My head flies up and I quickly whirl around when I hear her voice. My heart flutters nervously, wondering how she found me here, how she knows about this room, and why she doesn’t look at all shocked to be standing in the doorway.
“You and your father,” she continues quietly, assuming the surprised look on my face has something to do with the statement she made. “I was always jealous of the connection the two of you had.”
She steps farther into the room, her heels clicking against the wood floor and I take a moment to really look at her. Gone is the demanding, haughty look on her face, perfectly pressed business suit, and every hair flawlessly in place.

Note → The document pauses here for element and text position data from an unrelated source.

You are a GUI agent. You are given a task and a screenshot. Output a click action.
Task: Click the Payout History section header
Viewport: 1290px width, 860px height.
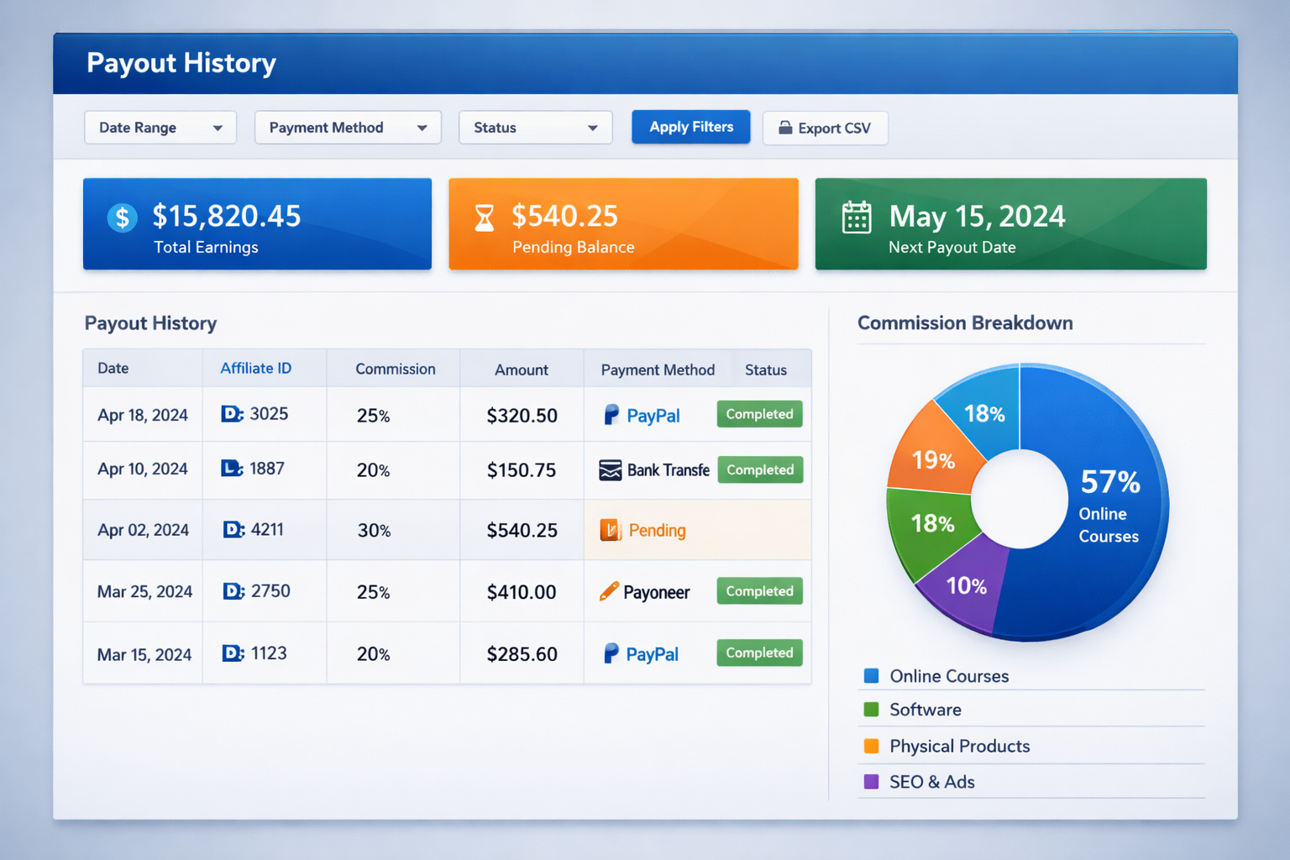(x=150, y=323)
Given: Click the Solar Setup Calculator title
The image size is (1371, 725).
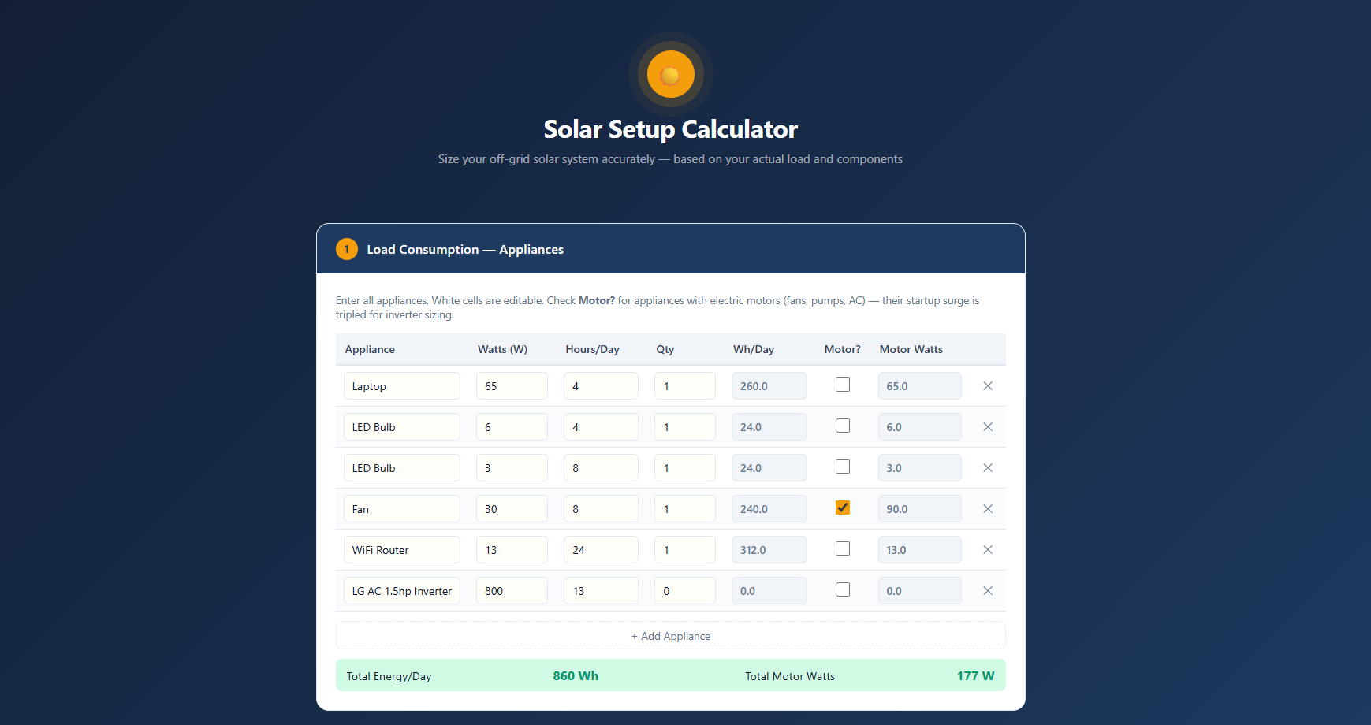Looking at the screenshot, I should (x=671, y=129).
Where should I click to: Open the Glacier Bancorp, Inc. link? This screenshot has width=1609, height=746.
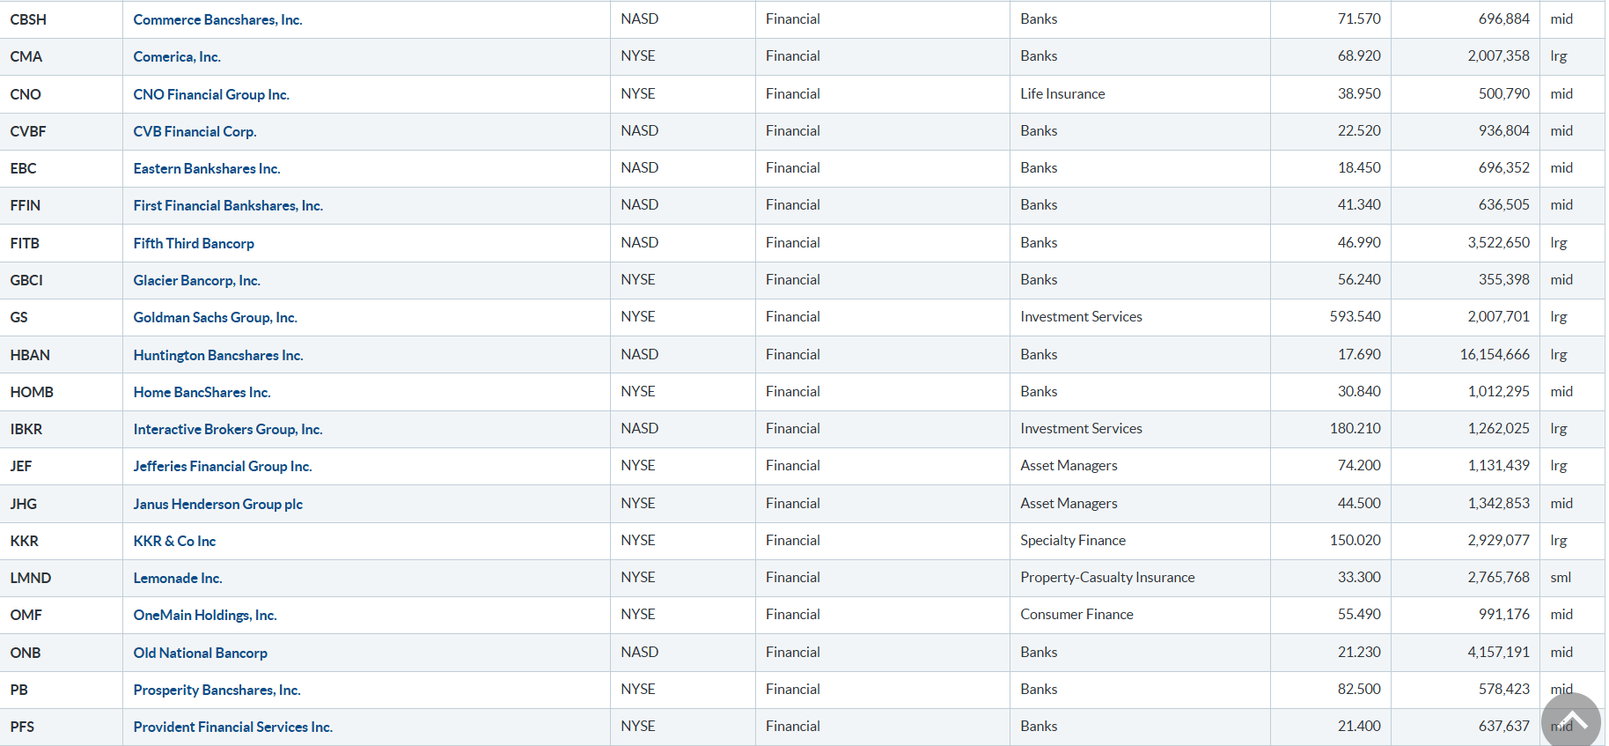[196, 280]
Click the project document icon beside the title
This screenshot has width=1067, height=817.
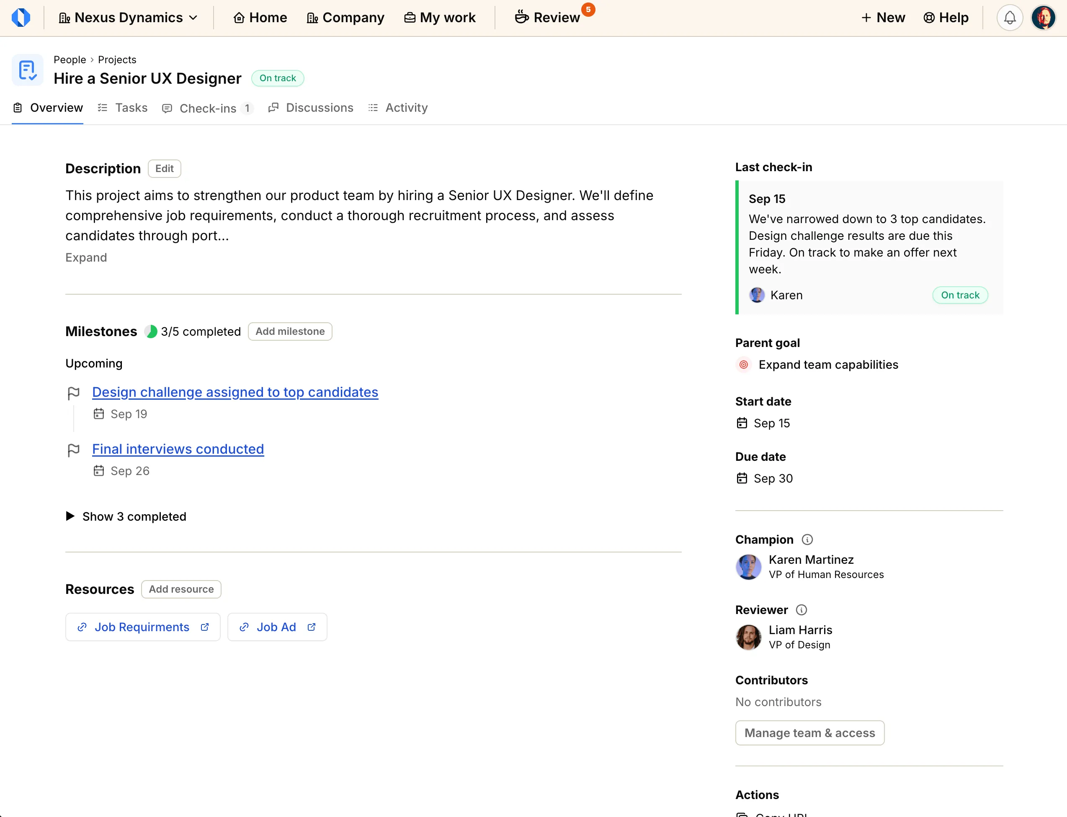point(27,70)
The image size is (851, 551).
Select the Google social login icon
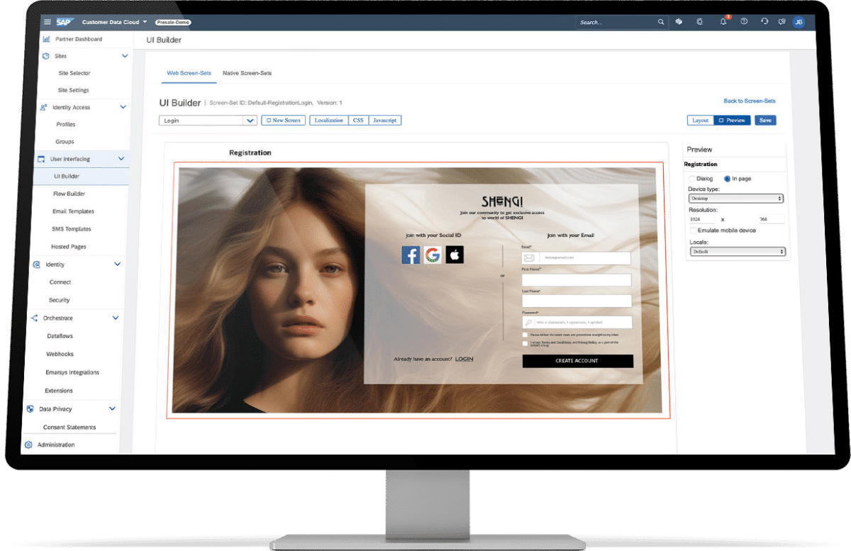pos(433,255)
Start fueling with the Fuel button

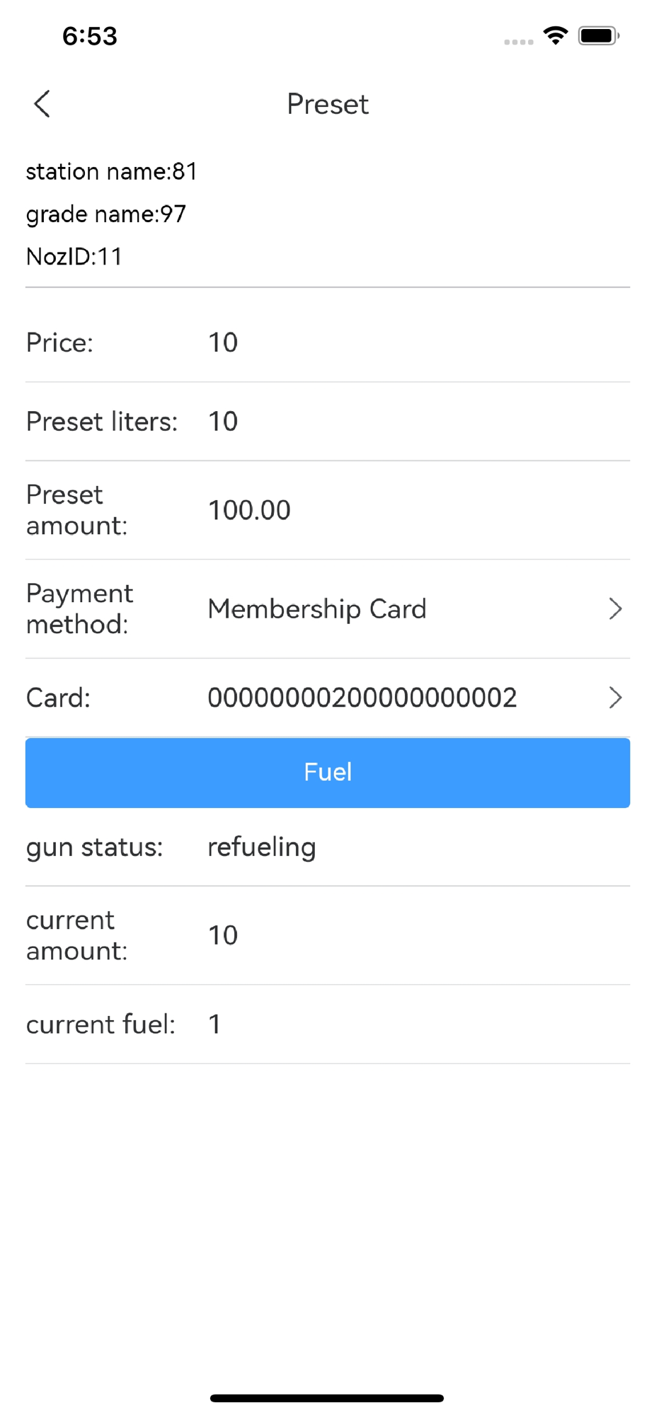coord(328,773)
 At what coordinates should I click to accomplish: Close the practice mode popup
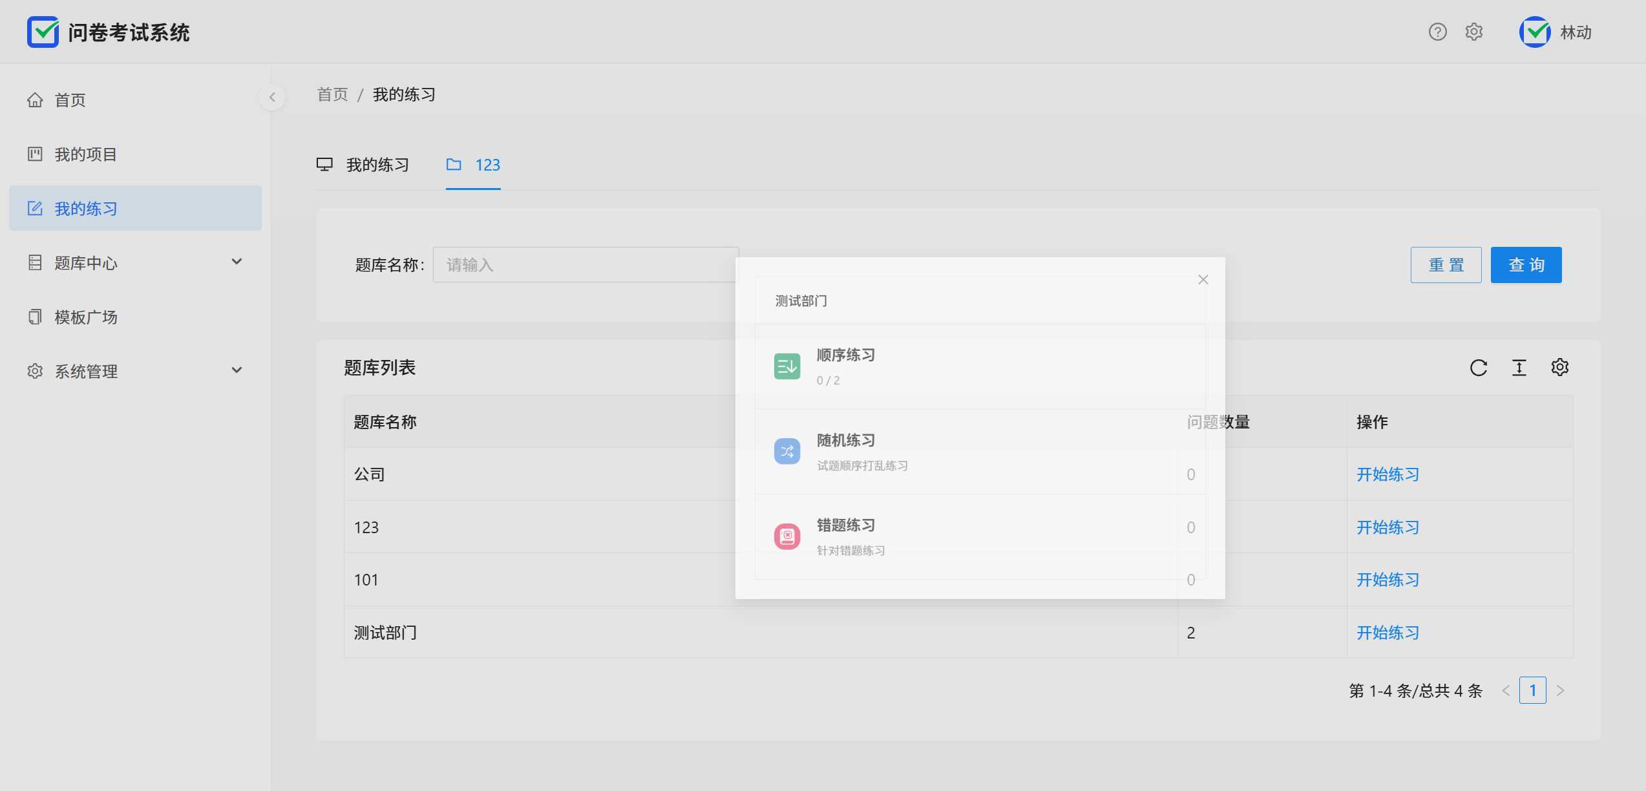(x=1203, y=280)
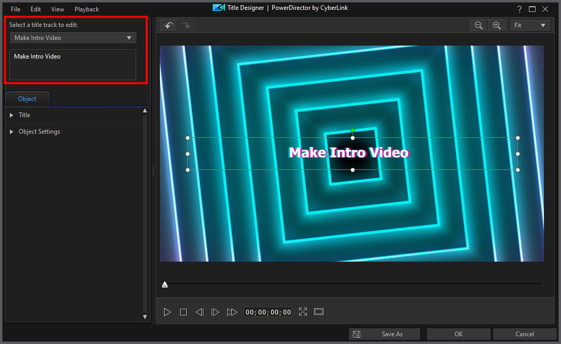The image size is (561, 344).
Task: Toggle the TV safe zone overlay icon
Action: [318, 311]
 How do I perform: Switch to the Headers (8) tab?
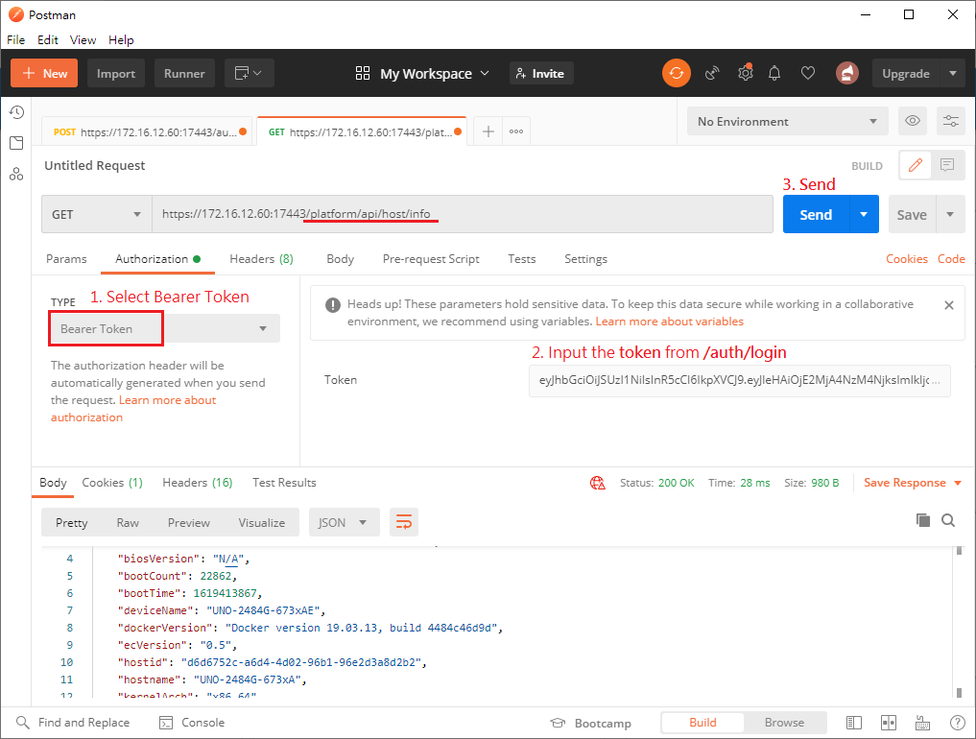(261, 258)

She looks like she’s aged twenty years as I continue to stare at her when she stops in the middle of the room, twisting her hands together nervously in front of her. Her black pants suit is full of wrinkles and her usual tight, slicked-back French twist has started to come loose, strands of hair falling against her face and around her shoulders. She looks so vulnerable and small and it makes me sad. It should make me happy that she finally looks as miserable as she’s made me feel most of my life, but it doesn’t. I don’t know how to deal with the emotions I’m feeling for her right now. I’ve spent so much of my time resenting her and she made it easy with her nose up in the air, looking down on me all these years. It’s hard to hate someone who is standing in front of you, cutting herself open and bleeding all of her emotions out into a puddle at your feet.